Resultados eleitorais na América do Sul nos últimos meses podem servir de munição extra ao presidente brasileiro. Inicialmente houve a vitória do economista Luis Arce, de centro-esquerda, nas eleições presidenciais na Bolívia. Depois foi a vez da grande votação de partidos de esquerda e de independentes nas eleições para a Assembleia Constituinte no Chile.

Agora ocorre a ascensão de Pedro Castillo no Peru. E, neste caso, de um político com posições definitivamente mais à esquerda, a bordo de um partido que não se inibe em anunciar sua adesão marxista. Um candidato que prometeu durante a campanha mudar o modelo econômico do país, especialmente para impor maior controle estatal sobre mineradoras multinacionais.

Assim como outros fornecedores de commodities, o Peru viveu momentos de intenso crescimento econômico a partir do aumento de suas exportações. Mas esse crescimento não se traduziu em ampliação do bem-estar para a maioria da população.

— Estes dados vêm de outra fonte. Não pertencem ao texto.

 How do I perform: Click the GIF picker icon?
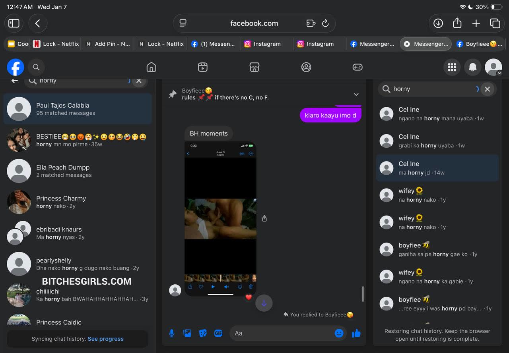coord(218,333)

A pobreza já alcança mais de 30% dos peruanos. E muitos dos que conseguem trabalho permanecem na informalidade. O quadro se agravou com a pandemia da Covid 19. E a desconfiança com os políticos aumentou com escândalos de corrupção semelhantes aos descobertos pela Operação Lava-Jato.

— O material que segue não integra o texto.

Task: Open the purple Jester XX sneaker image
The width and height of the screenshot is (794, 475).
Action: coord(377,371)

O resultado desse cenário de desesperança foi a chegada ao segundo turno de duas candidaturas populistas – uma de direita, outra de esquerda. Nenhuma delas capaz de alcançar uma maioria definitiva do eleitorado.

Diferenças

O radicalismo de Castillo – capaz de levar o escritor Vargas Llosa, histórico oponente de Fujimori, a apoiar publicamente a candidatura de Keiko – poderá ser usado por Bolsonaro e seus seguidores como mais um exemplo dos riscos que se espalham na região.

Para garantir que “a bandeira brasileira nunca seja vermelha”, como gosta de alertar, seria necessário redobrar os cuidados com a esquerda nacional. Especialmente depois do crescimento nas pesquisas da candidatura de Lula.

Em outras palavras, a guerra política se ampliará com os novos acontecimentos. O virtual empate técnico durante a apuração dos votos entre Castillo e Keiko pode servir de pretexto para ampliar a campanha pelo voto impresso. E o avanço da esquerda radical no Peru soaria como alerta adicional aos eleitores brasileiros que temem a volta do PT ao poder.

Entre a propaganda e a realidade, porém, há grandes diferenças. Para começar, o Brasil não chegaria a uma segunda-feira após as eleições sem conhecer o vencedor do pleito. Mesmo que duas candidaturas venham a obter resultados próximos, as urnas eletrônicas – até hoje comprovadamente seguras – indicariam o vencedor na noite do próprio domingo.

Por outro lado, existem poucas semelhanças entre Castillo e Lula. O primeiro é assumidamente marxista e tem simpatias pelos regimes venezuelano e cubano. O segundo, embora preserve preocupações sociais e tenha mantido boas relações com países como Cuba, nunca entrou em choque com os principais atores do capitalismo brasileiro.

O programa Bolsa Família, maior conquista das gestões petistas, agora pode até mudar de nome para servir como vitrine de campanha de Jair Bolsonaro. Ou seja, as eleições no Peru podem levar o atual presidente brasileiro a ampliar a ofensiva contra a urna eletrônica e a ascensão da esquerda na região. Mas o Peru, definitivamente, não é aqui.